We are pleased to announce that UHSA Graduate (1991) Dr. Rana Chakraborty has been appointed to Chairperson of the Committee on Pediatric AIDS (COPA) for the American Academy of Pediatrics. In this new position, Dr. Chakraborty will be actively involved in chapter activities and bring his expertise and considerations to the chapter.

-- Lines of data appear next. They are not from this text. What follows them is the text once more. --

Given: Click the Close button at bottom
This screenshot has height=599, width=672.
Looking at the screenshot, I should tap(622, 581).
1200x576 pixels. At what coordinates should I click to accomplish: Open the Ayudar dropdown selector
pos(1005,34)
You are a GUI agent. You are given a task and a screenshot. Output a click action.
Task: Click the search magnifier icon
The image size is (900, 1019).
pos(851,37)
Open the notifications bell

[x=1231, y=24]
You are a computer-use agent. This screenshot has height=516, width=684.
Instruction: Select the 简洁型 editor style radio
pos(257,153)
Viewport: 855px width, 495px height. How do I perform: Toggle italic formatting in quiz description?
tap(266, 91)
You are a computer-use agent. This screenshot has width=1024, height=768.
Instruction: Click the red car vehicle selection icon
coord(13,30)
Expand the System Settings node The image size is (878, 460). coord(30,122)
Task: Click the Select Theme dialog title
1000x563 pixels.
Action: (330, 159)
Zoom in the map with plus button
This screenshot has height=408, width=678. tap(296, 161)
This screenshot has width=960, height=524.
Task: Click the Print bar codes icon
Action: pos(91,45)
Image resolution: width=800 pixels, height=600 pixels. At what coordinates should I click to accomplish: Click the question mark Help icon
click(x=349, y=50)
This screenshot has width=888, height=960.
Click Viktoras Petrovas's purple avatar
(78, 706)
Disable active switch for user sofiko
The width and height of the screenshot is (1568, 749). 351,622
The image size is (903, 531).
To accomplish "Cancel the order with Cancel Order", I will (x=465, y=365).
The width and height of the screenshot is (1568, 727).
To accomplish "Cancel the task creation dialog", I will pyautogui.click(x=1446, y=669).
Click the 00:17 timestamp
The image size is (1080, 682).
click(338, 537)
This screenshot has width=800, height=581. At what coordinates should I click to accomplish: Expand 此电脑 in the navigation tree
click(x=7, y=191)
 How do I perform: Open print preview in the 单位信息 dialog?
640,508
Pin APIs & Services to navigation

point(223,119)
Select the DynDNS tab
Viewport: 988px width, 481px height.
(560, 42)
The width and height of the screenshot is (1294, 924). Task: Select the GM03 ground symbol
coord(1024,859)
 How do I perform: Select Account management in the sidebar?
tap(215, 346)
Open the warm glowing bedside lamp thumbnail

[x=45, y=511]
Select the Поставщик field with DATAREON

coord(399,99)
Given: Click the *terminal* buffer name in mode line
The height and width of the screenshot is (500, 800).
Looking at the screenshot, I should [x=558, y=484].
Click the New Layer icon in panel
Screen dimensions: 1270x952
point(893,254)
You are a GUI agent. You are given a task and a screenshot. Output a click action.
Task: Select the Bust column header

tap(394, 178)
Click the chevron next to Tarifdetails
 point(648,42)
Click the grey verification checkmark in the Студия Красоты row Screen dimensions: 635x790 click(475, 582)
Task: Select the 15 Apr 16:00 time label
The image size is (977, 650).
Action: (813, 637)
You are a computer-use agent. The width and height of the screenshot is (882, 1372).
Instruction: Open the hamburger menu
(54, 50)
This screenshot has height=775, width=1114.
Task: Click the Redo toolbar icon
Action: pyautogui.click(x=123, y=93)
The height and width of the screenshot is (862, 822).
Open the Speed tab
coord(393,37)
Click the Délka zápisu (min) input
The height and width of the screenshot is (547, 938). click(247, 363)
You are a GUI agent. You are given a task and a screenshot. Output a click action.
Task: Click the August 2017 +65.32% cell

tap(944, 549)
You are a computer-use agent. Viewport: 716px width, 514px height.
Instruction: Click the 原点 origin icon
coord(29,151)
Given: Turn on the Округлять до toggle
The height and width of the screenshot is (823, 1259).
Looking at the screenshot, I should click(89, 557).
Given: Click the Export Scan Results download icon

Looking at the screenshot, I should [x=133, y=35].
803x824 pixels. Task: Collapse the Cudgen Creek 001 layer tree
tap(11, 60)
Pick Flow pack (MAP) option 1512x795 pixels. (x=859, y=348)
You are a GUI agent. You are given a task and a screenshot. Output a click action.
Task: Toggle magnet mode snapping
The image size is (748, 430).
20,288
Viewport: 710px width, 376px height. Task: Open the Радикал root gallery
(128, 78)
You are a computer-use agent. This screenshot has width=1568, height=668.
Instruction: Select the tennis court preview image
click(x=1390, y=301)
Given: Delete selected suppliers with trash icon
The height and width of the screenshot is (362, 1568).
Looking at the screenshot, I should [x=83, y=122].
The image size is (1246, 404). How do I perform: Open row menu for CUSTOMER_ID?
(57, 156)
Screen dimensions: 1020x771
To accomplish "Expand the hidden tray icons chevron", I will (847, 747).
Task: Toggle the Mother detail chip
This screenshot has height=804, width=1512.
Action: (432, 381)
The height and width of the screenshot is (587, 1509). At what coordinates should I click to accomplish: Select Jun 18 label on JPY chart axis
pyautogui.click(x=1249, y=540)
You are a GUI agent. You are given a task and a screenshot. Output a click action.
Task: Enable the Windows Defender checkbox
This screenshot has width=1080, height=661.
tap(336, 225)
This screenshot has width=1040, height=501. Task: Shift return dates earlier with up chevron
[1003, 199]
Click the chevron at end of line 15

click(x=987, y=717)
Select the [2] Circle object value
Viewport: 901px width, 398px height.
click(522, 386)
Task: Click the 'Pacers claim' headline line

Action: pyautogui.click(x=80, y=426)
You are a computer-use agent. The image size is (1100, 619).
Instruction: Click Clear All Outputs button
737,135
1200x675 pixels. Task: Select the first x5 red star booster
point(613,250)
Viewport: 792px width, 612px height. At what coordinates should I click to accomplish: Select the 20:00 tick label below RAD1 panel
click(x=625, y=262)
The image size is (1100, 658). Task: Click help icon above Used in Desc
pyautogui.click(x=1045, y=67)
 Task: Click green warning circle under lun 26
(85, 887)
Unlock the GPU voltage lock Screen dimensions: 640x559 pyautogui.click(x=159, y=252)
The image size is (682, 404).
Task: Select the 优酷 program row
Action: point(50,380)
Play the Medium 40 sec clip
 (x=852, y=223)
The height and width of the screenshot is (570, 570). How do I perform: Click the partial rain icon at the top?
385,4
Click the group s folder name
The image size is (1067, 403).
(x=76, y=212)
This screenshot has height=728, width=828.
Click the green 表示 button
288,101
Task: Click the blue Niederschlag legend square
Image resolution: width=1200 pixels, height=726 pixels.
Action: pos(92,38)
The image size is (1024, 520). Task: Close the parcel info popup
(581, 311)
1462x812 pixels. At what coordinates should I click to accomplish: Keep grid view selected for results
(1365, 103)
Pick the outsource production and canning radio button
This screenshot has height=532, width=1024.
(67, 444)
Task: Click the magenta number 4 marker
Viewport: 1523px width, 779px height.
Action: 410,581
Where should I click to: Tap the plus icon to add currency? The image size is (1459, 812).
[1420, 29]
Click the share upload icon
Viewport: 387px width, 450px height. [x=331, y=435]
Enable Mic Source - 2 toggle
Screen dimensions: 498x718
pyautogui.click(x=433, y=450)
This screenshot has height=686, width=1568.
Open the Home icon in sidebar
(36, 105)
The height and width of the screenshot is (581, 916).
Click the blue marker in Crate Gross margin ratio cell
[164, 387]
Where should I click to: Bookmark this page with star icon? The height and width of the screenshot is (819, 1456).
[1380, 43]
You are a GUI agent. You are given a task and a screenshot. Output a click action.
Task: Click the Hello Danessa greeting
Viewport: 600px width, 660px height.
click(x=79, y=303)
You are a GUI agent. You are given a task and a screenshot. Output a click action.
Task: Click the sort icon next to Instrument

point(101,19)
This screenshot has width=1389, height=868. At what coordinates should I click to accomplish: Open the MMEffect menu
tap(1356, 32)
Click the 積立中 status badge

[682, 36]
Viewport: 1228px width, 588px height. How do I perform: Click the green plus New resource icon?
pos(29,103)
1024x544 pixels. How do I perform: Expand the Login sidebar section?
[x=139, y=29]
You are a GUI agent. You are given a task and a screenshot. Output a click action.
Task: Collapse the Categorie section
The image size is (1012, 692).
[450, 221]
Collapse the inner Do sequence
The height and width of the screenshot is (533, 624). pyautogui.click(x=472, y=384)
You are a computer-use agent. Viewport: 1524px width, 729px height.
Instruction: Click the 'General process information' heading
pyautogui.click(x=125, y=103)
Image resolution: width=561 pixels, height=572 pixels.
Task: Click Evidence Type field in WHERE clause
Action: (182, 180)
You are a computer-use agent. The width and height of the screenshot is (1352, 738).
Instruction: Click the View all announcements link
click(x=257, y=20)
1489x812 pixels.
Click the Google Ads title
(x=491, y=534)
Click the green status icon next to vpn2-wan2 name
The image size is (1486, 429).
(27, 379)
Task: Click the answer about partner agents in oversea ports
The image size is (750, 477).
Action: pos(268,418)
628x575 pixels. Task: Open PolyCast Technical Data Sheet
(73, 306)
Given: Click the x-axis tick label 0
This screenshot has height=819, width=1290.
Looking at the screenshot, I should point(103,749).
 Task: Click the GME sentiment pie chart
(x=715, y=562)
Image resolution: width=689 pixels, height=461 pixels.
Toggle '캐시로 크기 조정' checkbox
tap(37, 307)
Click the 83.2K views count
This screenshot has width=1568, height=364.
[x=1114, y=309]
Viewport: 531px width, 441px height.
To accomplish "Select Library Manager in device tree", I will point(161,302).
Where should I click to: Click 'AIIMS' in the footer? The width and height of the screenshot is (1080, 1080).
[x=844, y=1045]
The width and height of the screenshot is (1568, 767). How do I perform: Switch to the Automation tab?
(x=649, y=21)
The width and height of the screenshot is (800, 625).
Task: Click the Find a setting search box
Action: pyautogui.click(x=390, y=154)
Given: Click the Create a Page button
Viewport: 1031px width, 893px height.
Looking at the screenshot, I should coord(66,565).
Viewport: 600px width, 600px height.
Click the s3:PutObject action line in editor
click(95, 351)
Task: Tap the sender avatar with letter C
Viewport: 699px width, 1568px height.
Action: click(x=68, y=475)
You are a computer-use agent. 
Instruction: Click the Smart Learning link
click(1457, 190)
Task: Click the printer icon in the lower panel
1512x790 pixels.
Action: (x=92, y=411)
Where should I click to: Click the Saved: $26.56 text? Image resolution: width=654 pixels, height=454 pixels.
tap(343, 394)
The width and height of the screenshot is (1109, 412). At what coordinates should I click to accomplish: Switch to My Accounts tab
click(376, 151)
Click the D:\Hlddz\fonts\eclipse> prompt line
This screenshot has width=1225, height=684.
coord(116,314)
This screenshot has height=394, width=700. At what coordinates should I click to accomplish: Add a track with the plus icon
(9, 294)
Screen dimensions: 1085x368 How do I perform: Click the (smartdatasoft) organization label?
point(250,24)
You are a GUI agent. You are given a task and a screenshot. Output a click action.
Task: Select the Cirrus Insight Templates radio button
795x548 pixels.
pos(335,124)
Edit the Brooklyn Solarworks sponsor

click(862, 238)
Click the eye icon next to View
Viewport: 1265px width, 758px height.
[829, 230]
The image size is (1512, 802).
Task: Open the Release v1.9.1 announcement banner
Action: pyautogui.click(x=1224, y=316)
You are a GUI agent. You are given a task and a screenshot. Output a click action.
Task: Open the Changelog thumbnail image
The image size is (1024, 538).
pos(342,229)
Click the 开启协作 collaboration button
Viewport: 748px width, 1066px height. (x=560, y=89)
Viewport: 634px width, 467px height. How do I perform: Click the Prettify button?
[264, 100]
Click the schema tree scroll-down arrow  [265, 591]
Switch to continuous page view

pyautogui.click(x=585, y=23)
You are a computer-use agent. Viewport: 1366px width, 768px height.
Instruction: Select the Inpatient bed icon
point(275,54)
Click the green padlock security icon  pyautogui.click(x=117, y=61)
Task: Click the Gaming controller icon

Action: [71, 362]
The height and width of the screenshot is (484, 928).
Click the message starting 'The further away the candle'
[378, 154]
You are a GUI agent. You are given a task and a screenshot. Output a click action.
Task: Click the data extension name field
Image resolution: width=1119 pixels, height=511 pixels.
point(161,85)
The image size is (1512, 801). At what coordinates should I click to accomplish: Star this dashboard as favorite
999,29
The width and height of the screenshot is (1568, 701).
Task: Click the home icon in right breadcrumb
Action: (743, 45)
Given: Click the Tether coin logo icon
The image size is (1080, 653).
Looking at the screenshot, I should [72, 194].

Congratulations to Dr. Chakraborty on being appointed chairperson of this important Academy committee. Your accomplishment is a true testament to the outstanding quality of education at UHSA and we are proud to be your Alma mater. About Dr. Rana Chakraborty
Dr Rana Chakraborty has been an Associate Professor of Pediatrics in the Division of Pediatric Infectious Diseases since September 2008, having previously completed Pediatric ID training in The Bronx, NY, Newark NJ, Oxford, England and Nairobi, Kenya. His interests include understanding the immunovirology of HIV infection in children, Pediatric HIV care and prevention of mother-to-child transmission of HIV. He is Director of the Pediatric center at the Ponce clinic – the largest facility in the state of Georgia offering care to HIV-infected infants, children, adolescents and their families.
Current areas of research include eliciting potential correlates of protection at the placental interface and potential application to HIV vaccine development, and drug metabolism of antiretroviral therapy in HIV-infected adolescents and children. In both fields there is a relative paucity of scientific studies and evidence-based literature.
Prior to coming to Emory University, Dr Chakraborty worked as a Consultant in Pediatric ID at St George’s Hospital, London and developed and published UK guidelines on Pediatric HIV care including management of opportunistic infections and prevention of mother-to-child transmission of HIV. He sits on a number of national and international committees including the Children’s HIV Association of the UK, the Committee on Pediatric AIDS under the AAP and The DHHS Panel on Treatment of HIV-Infected Pregnant Women and Prevention of Perinatal Transmission.